# Supplied material
====================
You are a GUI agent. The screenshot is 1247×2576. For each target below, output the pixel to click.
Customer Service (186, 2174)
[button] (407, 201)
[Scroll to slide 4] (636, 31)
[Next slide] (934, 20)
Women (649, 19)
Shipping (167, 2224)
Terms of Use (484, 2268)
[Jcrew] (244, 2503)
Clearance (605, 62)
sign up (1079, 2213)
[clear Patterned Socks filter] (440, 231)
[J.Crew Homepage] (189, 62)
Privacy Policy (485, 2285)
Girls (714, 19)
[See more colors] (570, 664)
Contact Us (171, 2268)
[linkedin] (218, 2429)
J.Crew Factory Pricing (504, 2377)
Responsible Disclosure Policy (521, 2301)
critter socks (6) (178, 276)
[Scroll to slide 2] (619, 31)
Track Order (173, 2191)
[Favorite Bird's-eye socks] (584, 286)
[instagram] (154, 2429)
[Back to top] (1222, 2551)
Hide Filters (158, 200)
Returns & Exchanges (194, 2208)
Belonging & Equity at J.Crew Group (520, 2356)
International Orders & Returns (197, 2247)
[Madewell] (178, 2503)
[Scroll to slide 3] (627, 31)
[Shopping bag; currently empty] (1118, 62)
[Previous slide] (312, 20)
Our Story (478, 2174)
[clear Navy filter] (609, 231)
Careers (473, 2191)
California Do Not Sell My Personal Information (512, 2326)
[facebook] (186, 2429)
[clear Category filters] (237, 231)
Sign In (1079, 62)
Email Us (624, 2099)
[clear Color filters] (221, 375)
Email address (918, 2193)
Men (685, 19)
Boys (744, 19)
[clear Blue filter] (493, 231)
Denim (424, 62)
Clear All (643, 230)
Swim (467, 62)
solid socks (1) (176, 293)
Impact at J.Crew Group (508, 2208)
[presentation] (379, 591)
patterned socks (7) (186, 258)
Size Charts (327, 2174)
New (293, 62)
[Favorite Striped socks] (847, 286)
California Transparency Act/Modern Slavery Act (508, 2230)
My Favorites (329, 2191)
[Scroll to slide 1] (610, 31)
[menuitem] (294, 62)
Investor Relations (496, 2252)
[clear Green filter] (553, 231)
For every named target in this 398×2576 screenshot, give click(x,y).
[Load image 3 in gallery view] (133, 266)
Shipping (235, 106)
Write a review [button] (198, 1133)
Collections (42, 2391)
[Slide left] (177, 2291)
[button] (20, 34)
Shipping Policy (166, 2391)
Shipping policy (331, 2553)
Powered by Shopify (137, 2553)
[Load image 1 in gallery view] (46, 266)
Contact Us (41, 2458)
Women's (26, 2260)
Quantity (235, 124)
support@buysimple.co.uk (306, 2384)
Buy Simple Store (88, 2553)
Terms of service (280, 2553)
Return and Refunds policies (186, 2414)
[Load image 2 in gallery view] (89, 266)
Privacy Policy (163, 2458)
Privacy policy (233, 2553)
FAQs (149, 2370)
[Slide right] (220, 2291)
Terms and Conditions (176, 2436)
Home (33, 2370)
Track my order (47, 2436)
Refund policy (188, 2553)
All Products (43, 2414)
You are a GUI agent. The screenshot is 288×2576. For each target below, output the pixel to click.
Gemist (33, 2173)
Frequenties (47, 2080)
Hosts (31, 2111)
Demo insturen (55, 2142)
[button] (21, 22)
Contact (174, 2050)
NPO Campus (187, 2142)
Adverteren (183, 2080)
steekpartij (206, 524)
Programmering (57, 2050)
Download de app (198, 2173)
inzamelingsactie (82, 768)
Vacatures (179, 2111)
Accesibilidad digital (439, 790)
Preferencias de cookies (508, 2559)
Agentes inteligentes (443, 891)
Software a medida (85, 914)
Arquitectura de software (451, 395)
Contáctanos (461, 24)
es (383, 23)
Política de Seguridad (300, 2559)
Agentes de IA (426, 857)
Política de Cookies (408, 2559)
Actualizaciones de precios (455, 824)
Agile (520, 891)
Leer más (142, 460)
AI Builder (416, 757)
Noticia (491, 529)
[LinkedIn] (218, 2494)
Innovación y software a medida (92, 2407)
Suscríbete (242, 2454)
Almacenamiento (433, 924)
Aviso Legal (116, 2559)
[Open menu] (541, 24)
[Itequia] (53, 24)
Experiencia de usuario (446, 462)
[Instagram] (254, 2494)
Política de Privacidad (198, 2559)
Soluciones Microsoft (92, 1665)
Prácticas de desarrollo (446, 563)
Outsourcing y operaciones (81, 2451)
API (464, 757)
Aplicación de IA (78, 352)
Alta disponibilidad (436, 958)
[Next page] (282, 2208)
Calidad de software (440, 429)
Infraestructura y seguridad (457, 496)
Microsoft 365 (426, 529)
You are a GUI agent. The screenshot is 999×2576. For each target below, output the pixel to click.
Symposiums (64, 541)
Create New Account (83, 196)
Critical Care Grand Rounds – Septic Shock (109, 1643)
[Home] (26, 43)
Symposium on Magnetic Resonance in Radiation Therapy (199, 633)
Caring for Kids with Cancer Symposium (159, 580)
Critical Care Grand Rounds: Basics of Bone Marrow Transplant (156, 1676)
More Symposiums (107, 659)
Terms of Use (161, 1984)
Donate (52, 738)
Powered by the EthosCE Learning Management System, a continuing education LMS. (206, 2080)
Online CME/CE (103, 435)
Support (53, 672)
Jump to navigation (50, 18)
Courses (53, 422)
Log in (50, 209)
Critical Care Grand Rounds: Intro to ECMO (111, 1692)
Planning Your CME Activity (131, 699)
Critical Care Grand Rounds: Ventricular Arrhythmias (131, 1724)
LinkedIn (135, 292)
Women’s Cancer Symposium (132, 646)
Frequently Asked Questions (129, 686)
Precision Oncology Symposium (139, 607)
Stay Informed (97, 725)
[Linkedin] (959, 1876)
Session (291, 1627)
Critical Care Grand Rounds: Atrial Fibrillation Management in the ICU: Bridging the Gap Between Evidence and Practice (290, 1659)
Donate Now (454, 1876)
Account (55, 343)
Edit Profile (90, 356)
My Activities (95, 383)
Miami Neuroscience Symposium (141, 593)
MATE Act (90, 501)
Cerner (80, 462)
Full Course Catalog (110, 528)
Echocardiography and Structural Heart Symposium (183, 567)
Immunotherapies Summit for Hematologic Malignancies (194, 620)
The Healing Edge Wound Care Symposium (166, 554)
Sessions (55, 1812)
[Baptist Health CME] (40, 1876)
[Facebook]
====================
# Required action
Retype the data exactly.

# Reply to the exercise
You are a GUI agent. The screenshot is 1247×2576. For each target below, output the pixel to click.
Customer Service (186, 2174)
[button] (407, 201)
[Scroll to slide 4] (636, 31)
[Next slide] (934, 20)
Women (649, 19)
Shipping (167, 2224)
Terms of Use (484, 2268)
[Jcrew] (244, 2503)
Clearance (605, 62)
sign up (1079, 2213)
[clear Patterned Socks filter] (440, 231)
[J.Crew Homepage] (189, 62)
Privacy Policy (485, 2285)
Girls (714, 19)
[See more colors] (570, 664)
Contact Us (171, 2268)
[linkedin] (218, 2429)
J.Crew Factory Pricing (504, 2377)
Responsible Disclosure Policy (521, 2301)
critter socks (6) (178, 276)
[Scroll to slide 2] (619, 31)
Track Order (173, 2191)
[Favorite Bird's-eye socks] (584, 286)
[instagram] (154, 2429)
[Back to top] (1222, 2551)
Hide Filters (158, 200)
Returns & Exchanges (194, 2208)
Belonging & Equity at J.Crew Group (520, 2356)
International Orders & Returns (197, 2247)
[Madewell] (178, 2503)
[Scroll to slide 3] (627, 31)
[Shopping bag; currently empty] (1118, 62)
[Previous slide] (312, 20)
Our Story (478, 2174)
[clear Navy filter] (609, 231)
Careers (473, 2191)
California Do Not Sell My Personal Information (512, 2326)
[facebook] (186, 2429)
[clear Category filters] (237, 231)
Sign In (1079, 62)
Email Us (624, 2099)
[clear Color filters] (221, 375)
Email address (918, 2193)
Men (685, 19)
Boys (744, 19)
[clear Blue filter] (493, 231)
Denim (424, 62)
Clear All (643, 230)
Swim (467, 62)
solid socks (1) (176, 293)
Impact at J.Crew Group (508, 2208)
[presentation] (379, 591)
patterned socks (7) (186, 258)
Size Charts (327, 2174)
New (293, 62)
[Favorite Striped socks] (847, 286)
California Transparency Act/Modern Slavery Act (508, 2230)
My Favorites (329, 2191)
[Scroll to slide 1] (610, 31)
[menuitem] (294, 62)
Investor Relations (496, 2252)
[clear Green filter] (553, 231)
For every named target in this 398×2576 screenshot, give click(x,y).
[Load image 3 in gallery view] (133, 266)
Shipping (235, 106)
Write a review [button] (198, 1133)
Collections (42, 2391)
[Slide left] (177, 2291)
[button] (20, 34)
Shipping Policy (166, 2391)
Shipping policy (331, 2553)
Powered by Shopify (137, 2553)
[Load image 1 in gallery view] (46, 266)
Contact Us (41, 2458)
Women's (26, 2260)
Quantity (235, 124)
support@buysimple.co.uk (306, 2384)
Buy Simple Store (88, 2553)
Terms of service (280, 2553)
Return and Refunds policies (186, 2414)
[Load image 2 in gallery view] (89, 266)
Privacy Policy (163, 2458)
Privacy policy (233, 2553)
FAQs (149, 2370)
[Slide right] (220, 2291)
Terms and Conditions (176, 2436)
Home (33, 2370)
Track my order (47, 2436)
Refund policy (188, 2553)
All Products (43, 2414)
You are a GUI agent. The screenshot is 288×2576. For each target below, output the pixel to click.
Gemist (33, 2173)
Frequenties (47, 2080)
Hosts (31, 2111)
Demo insturen (55, 2142)
[button] (21, 22)
Contact (174, 2050)
NPO Campus (187, 2142)
Adverteren (183, 2080)
steekpartij (206, 524)
Programmering (57, 2050)
Download de app (198, 2173)
inzamelingsactie (82, 768)
Vacatures (179, 2111)
Accesibilidad digital (439, 790)
Preferencias de cookies (508, 2559)
Agentes inteligentes (443, 891)
Software a medida (85, 914)
Arquitectura de software (451, 395)
Contáctanos (461, 24)
es (383, 23)
Política de Seguridad (300, 2559)
Agentes de IA (426, 857)
Política de Cookies (408, 2559)
Actualizaciones de precios (455, 824)
Agile (520, 891)
Leer más (142, 460)
AI Builder (416, 757)
Noticia (491, 529)
[LinkedIn] (218, 2494)
Innovación y software a medida (92, 2407)
Suscríbete (242, 2454)
Almacenamiento (433, 924)
Aviso Legal (116, 2559)
[Open menu] (541, 24)
[Itequia] (53, 24)
Experiencia de usuario (446, 462)
[Instagram] (254, 2494)
Política de Privacidad (198, 2559)
Soluciones Microsoft (92, 1665)
Prácticas de desarrollo (446, 563)
Outsourcing y operaciones (81, 2451)
API (464, 757)
Aplicación de IA (78, 352)
Alta disponibilidad (436, 958)
[Next page] (282, 2208)
Calidad de software (440, 429)
Infraestructura y seguridad (457, 496)
Microsoft 365 (426, 529)
You are a GUI agent. The screenshot is 999×2576. For each target below, output the pixel to click.
Symposiums (64, 541)
Create New Account (83, 196)
Critical Care Grand Rounds – Septic Shock (109, 1643)
[Home] (26, 43)
Symposium on Magnetic Resonance in Radiation Therapy (199, 633)
Caring for Kids with Cancer Symposium (159, 580)
Critical Care Grand Rounds: Basics of Bone Marrow Transplant (156, 1676)
More Symposiums (107, 659)
Terms of Use (161, 1984)
Donate (52, 738)
Powered by the EthosCE Learning Management System, a continuing education LMS. (206, 2080)
Online CME/CE (103, 435)
Support (53, 672)
Jump to navigation (50, 18)
Courses (53, 422)
Log in (50, 209)
Critical Care Grand Rounds: Intro to ECMO (111, 1692)
Planning Your CME Activity (131, 699)
Critical Care Grand Rounds: Ventricular Arrhythmias (131, 1724)
LinkedIn (135, 292)
Women’s Cancer Symposium (132, 646)
Frequently Asked Questions (129, 686)
Precision Oncology Symposium (139, 607)
Stay Informed (97, 725)
[Linkedin] (959, 1876)
Session (291, 1627)
Critical Care Grand Rounds: Atrial Fibrillation Management in the ICU: Bridging the Gap Between Evidence and Practice (290, 1659)
Donate Now (454, 1876)
Account (55, 343)
Edit Profile (90, 356)
My Activities (95, 383)
Miami Neuroscience Symposium (141, 593)
MATE Act (90, 501)
Cerner (80, 462)
Full Course Catalog (110, 528)
Echocardiography and Structural Heart Symposium (183, 567)
Immunotherapies Summit for Hematologic Malignancies (194, 620)
The Healing Edge Wound Care Symposium (166, 554)
Sessions (55, 1812)
[Baptist Health CME] (40, 1876)
[Facebook]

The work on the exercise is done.